Properties of Engineered Cementitious Composites Using Combined Systems of Fly Ash and Post-Processed Bagasse Ash as Supplementary Cementitious Materials

Abstract

This study assessed the viability of utilizing post-processed bagasse ash (PBA) along with Class F fly ash (FA) to partially replace cement in engineered cementitious composites (ECCs). Field-collected sugarcane bagasse ash was processed by sieving, burning, and grinding to produce PBA. Cement replacement with supplementary cementitious materials (SCMs) was kept constant at 60% (by mass) in all composites. However, the composition of the SCMs was varied as follows: (1) 100%FA as control; (2) 75%FA/25%PBA; (3) 50%FA/50%PBA; (4) 25%FA/75%PBA; and (5) 100%PBA. Fresh and hardened properties of the composites were evaluated through a flow table, uniaxial tensile tests, surface resistivity, and compressive strength.
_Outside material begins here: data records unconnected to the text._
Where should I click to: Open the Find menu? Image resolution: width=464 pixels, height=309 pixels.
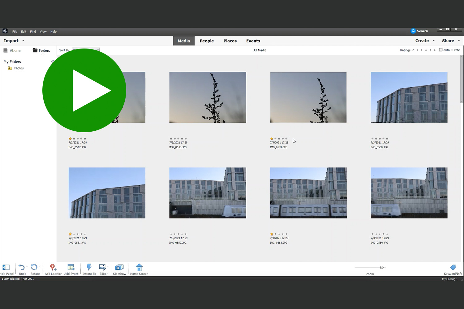coord(33,32)
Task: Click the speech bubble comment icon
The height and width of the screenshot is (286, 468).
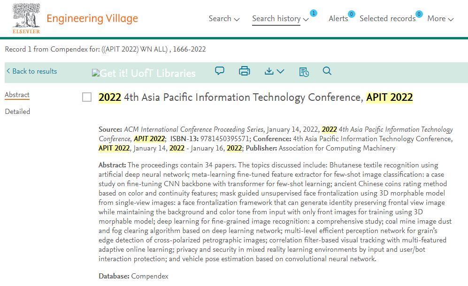Action: click(219, 71)
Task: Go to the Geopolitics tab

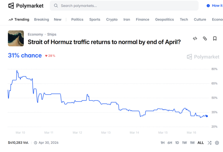Action: pyautogui.click(x=165, y=20)
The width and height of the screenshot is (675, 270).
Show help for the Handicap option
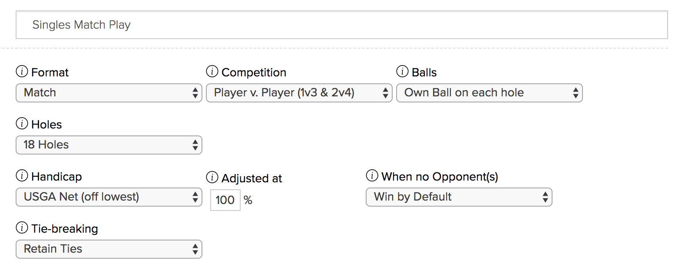[22, 176]

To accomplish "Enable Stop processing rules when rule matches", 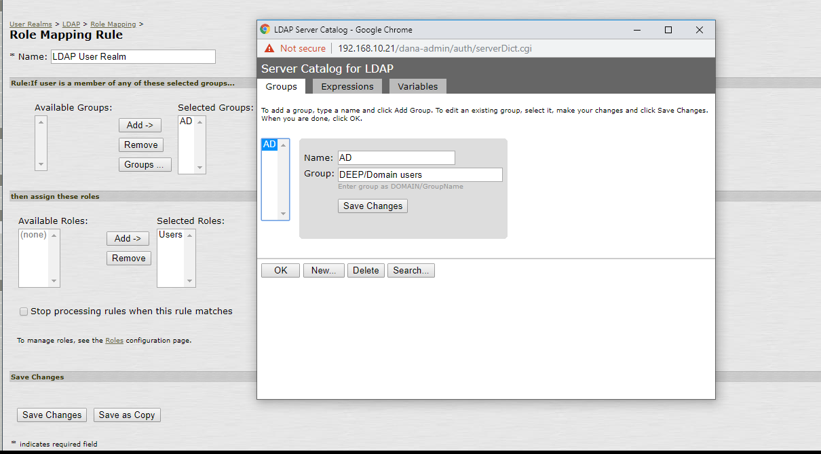I will (24, 311).
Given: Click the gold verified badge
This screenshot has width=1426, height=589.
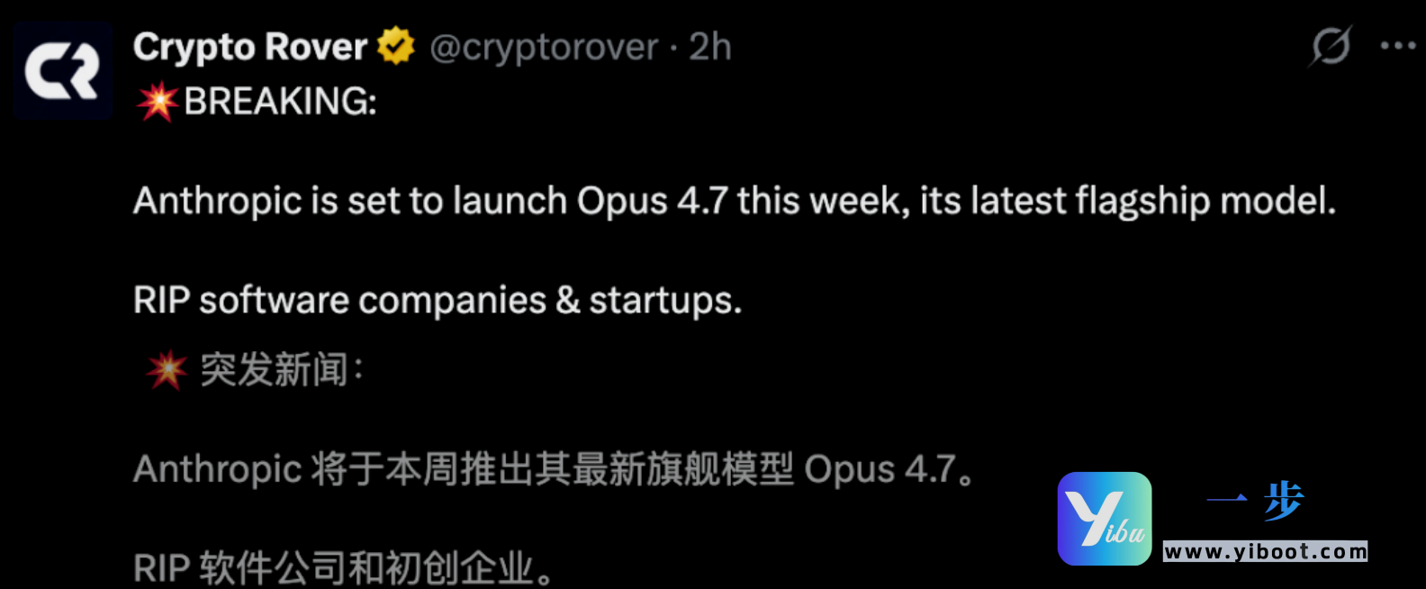Looking at the screenshot, I should (396, 45).
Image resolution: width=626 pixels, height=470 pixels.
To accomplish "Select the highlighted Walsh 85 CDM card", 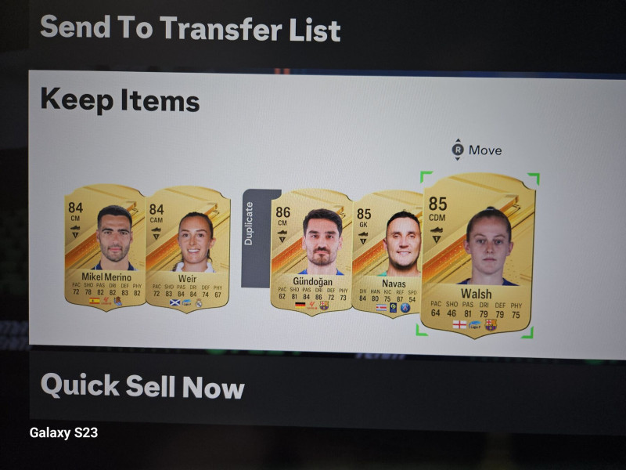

Furthermore, single-crack tensile tests were conducted to evaluate fiber-bridging properties, and fracture toughness tests were conducted to determine fracture toughness. Results showed that the incorporation of PBA decreased workability. Furthermore, using PBA produced a negligible impact on the compressive strength, yet significant improvements in surface resistivity. Whereas the tensile strain capacity of the composites decreased for PBA contents greater than 25%, the tensile strength was not significantly affected. The decrease in ductility was mainly attributed to the decrease in pseudo-strain-hardening performance indexes. Overall, results suggest that producing ECCs using combined systems of FA and PBA as partial cement replacement is feasible. Yet, achieving high ductility of the composites is challenging when utilizing high content of PBA (i.e., more than 25% of FA replaced with PBA by mass).